We propose to apply machine learning techniques to solve this problem. We present an evaluation of an
optical tracking implementation based on Random Forest classifier. The implementation has been
successfully applied to indoor and outdoor augmented reality design review application.
1 INTRODUCTION
The main goal of the Augmented Reality (AR)
technology is to add computer-generated
information (2D/3D) to a real video sequence in
such a manner that the real and virtual objects
appear coexisting in the same world. In order to get
a good illusion, the registration problem must be
addressed. The real and virtual objects must be
properly aligned with respect to each other. In this
way, the position-orientation (pose) of the camera
respect to a reference frame must be accurately
estimated or updated over time. In this work, we
address the registration problem for interactive AR
applications, working on a fully mobile wearable
AR system based on a vision-based (optical) tracker.
Our approach to solve the registration problem
is based on the tracking of plane surfaces. Either in
an indoor or outdoor scenario, planes are common
structures. The ground, the building facades or walls
can be seen as planes. These 3D world planes and its
projection in the image are related by a homography.

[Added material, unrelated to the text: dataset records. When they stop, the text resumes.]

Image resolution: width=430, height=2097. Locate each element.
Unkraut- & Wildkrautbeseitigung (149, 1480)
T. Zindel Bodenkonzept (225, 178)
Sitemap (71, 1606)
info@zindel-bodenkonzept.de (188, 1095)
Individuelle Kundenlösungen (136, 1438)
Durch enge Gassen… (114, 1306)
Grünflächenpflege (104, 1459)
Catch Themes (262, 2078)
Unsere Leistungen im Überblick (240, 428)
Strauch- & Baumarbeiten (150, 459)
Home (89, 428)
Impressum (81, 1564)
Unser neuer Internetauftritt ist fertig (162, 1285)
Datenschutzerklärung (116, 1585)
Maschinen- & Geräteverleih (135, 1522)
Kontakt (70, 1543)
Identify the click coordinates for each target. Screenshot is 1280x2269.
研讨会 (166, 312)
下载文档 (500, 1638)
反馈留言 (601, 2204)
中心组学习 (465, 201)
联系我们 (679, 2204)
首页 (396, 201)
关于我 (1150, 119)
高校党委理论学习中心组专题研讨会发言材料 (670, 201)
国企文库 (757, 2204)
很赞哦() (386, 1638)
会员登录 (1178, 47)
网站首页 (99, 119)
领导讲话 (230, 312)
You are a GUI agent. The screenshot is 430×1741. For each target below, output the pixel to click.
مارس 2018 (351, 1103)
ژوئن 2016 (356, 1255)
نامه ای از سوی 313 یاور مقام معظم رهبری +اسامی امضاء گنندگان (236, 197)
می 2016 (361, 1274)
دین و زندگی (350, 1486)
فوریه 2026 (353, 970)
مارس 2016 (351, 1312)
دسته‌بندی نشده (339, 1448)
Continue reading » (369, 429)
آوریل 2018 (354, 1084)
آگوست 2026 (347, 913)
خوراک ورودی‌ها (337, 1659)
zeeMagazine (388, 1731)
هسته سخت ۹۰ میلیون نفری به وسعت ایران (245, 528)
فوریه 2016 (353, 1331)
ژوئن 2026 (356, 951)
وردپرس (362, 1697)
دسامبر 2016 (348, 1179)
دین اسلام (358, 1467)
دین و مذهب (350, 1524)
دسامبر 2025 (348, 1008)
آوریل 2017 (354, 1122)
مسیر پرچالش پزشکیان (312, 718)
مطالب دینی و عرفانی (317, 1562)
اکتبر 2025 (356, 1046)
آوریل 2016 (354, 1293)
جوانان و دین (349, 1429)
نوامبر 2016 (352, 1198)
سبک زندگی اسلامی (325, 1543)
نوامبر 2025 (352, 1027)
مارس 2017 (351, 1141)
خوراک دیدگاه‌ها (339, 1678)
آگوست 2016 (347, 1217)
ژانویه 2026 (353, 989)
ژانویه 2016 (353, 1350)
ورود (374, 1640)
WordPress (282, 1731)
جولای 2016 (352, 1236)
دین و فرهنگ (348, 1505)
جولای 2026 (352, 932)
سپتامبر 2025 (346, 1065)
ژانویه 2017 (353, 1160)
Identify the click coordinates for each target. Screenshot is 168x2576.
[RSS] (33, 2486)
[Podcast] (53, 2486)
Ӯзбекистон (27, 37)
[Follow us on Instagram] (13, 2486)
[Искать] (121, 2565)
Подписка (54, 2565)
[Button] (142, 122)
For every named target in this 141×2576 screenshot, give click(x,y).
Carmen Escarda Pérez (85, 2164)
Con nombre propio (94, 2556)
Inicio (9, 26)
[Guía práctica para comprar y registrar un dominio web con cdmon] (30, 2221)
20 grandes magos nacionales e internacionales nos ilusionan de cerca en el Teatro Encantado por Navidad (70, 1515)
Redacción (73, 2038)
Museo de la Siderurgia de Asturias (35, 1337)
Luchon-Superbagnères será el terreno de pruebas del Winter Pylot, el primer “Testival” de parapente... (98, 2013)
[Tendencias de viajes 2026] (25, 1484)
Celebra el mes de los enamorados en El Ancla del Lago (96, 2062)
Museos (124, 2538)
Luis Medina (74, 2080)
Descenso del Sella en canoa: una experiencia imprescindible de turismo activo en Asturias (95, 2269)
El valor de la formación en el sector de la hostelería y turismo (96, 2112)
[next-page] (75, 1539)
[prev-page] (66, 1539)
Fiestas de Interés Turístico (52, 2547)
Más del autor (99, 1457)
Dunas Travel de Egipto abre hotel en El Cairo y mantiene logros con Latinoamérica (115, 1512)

Recovering this transformation it is possible to
estimate the position and orientation (pose) of the
camera.
Keypoint matching is the most important
feature of the markerless module. As described in
(Lepetit, 2006), we propose to treat wide line base-
line matching of features points as a classification
problem. We have implemented the Random Forest
classifiers and carried out an evaluation in the
context of optical markerless tracking for
Augmented Reality applications.
The article is structured as follows. Section 2
gives an overview of current optical tracking
techniques and methods in augmented reality
applications. Section 3 describes the approach to
keypoint matching based on Random Tree
classifiers. Section 4 presents a study of the
behaviour of the classifiers. In Section 5, a practical
augmented reality application using our
implementation is described. Section 6 summarizes
some conclusions and future work.
2 RELATED WORK
Though the real-time registration problem using
computer vision techniques has received a lot of
attention during last years is still far from being
solved. Ideally, an AR application should work
without the need to adapt neither the object nor the
environment to be tracked, by placing special
landmarks or references. This issue is known as
markerless tracking.
559
Barandiaran I., Cottez C., Paloc C. and Graña M. (2008).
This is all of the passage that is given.